Royal Concert Hall, Nottingham

4****

Review: William Ruff

@ReviewsGate

Classical meets Boogie-Woogie in the hands of pianist Julian Clef

Even if there’s such a thing as an ordinary musician, Julian Clef certainly isn’t one of them – even if you discount his wonderfully musical surname. For a start he was born in Kerala, India, started playing the piano at the age of six and then had the good fortune to be spotted by Nottingham resident Linda John when she was visiting the subcontinent. She took him under her wing and since then success has followed success.

His charmingly modest manner on the concert platform was misleading. He seemed happy to chat about the pieces in his Sunday morning RCH recital, but there was no doubt that he was happier when seated at the keyboard and at his happiest when the music was most dazzlingly difficult.

He started with Two Rhapsodies Op. 79 by Brahms, emphasising their lyrical rather than their more extrovert qualities. Yes, there was passion, but the emotion was contained rather than worn on the sleeve.

In Beethoven’s Les Adieux Sonata his approach was intimate rather than showy. Never sentimental, he captured the over-arching mood of each movement, delicate in the searching slow movement whilst bringing impressive textural clarity and unfettered exuberance to the joyful finale.

But it was the final piece on the programme which made the biggest impression: the rarely performed Concert Studies by Ukrainian composer Nicolai Kapustin in which classical collides with jazz and much else.
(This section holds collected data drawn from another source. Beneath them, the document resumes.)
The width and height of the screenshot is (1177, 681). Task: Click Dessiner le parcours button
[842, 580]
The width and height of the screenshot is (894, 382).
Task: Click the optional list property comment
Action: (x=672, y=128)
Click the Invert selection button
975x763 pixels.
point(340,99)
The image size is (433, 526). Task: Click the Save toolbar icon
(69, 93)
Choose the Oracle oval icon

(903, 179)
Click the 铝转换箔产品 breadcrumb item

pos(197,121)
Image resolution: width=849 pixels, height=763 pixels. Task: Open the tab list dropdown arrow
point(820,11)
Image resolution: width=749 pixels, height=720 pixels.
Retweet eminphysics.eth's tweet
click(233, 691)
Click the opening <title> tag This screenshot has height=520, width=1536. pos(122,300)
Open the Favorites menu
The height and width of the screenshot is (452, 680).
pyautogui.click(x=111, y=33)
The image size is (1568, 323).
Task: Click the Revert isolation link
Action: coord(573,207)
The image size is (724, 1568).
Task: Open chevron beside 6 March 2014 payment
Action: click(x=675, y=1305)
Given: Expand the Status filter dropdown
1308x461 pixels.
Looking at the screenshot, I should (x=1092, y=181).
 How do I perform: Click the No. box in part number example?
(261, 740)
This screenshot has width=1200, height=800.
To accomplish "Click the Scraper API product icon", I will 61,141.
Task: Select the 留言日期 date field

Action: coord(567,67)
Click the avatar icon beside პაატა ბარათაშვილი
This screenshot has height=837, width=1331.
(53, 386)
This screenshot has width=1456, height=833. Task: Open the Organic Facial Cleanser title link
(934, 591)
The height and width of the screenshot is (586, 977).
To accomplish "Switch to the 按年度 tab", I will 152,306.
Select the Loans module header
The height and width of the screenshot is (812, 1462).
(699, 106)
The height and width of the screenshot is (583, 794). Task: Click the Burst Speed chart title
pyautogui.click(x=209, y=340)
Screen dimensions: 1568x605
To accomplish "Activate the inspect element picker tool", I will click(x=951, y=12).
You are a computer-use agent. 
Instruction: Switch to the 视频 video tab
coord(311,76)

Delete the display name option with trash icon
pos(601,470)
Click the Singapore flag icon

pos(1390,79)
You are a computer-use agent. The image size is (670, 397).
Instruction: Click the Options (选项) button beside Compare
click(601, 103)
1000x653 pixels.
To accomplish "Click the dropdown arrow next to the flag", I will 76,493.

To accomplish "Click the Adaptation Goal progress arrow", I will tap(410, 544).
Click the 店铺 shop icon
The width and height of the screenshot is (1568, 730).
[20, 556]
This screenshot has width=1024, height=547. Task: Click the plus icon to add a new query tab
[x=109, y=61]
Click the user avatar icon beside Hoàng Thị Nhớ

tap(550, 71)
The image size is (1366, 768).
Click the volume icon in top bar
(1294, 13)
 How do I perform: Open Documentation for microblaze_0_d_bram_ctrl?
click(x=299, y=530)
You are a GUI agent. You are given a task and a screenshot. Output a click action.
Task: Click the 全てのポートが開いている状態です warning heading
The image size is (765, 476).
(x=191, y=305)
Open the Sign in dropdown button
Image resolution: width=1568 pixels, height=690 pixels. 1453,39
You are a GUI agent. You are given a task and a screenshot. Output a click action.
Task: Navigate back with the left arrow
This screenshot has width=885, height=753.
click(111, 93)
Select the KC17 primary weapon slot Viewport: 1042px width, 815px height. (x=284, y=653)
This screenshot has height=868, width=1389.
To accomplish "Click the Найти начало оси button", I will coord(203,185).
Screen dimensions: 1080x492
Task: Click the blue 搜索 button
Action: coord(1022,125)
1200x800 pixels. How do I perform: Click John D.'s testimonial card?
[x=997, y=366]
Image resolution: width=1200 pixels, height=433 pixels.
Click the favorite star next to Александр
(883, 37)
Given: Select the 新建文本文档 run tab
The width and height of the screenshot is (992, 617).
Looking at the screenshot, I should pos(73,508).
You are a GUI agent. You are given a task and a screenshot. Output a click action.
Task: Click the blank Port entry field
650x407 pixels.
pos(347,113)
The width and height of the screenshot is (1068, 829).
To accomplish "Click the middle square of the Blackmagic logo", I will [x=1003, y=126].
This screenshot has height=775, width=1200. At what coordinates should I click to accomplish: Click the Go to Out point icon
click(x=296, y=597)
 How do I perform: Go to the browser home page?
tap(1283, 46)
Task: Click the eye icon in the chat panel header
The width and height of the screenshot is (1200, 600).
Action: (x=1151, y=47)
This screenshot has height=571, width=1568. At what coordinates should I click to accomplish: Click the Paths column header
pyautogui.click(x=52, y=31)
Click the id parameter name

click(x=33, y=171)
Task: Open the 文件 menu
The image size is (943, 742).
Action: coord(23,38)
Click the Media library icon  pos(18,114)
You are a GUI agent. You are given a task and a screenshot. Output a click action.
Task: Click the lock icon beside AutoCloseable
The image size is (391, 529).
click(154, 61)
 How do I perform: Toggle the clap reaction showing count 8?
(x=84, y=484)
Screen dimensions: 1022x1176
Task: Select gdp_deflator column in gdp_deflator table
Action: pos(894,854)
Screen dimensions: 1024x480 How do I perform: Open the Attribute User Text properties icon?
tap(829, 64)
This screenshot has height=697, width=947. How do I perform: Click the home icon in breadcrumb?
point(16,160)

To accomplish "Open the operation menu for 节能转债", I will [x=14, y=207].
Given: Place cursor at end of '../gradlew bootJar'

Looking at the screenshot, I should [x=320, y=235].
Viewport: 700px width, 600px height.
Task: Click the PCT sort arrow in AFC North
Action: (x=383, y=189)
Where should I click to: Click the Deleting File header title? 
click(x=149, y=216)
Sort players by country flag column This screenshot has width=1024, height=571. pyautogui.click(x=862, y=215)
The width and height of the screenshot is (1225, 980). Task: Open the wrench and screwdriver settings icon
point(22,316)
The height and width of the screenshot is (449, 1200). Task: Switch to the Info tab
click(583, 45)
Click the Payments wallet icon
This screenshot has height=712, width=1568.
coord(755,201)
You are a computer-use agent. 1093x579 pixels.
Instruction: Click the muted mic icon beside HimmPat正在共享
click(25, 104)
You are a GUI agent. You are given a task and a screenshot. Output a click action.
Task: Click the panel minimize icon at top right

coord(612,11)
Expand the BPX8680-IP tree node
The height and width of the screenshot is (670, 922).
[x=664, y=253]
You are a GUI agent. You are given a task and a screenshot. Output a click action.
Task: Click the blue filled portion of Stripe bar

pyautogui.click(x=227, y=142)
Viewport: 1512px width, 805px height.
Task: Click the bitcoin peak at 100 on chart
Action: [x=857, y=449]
The Raillery etude comes from the world of boogie-woogie whilst Pastoral evoked an Appalachian banjo line before morphing into tunes from a Broadway blockbuster. Intermezzo sounded like something Art Tatum might have dashed off. Julian Clef was in his element, becoming the virtuoso showman which earlier had seemed so unlikely. And his encore (Stephen Hough’s version of My Favourite Things) had his highly enthusiastic audience cheering.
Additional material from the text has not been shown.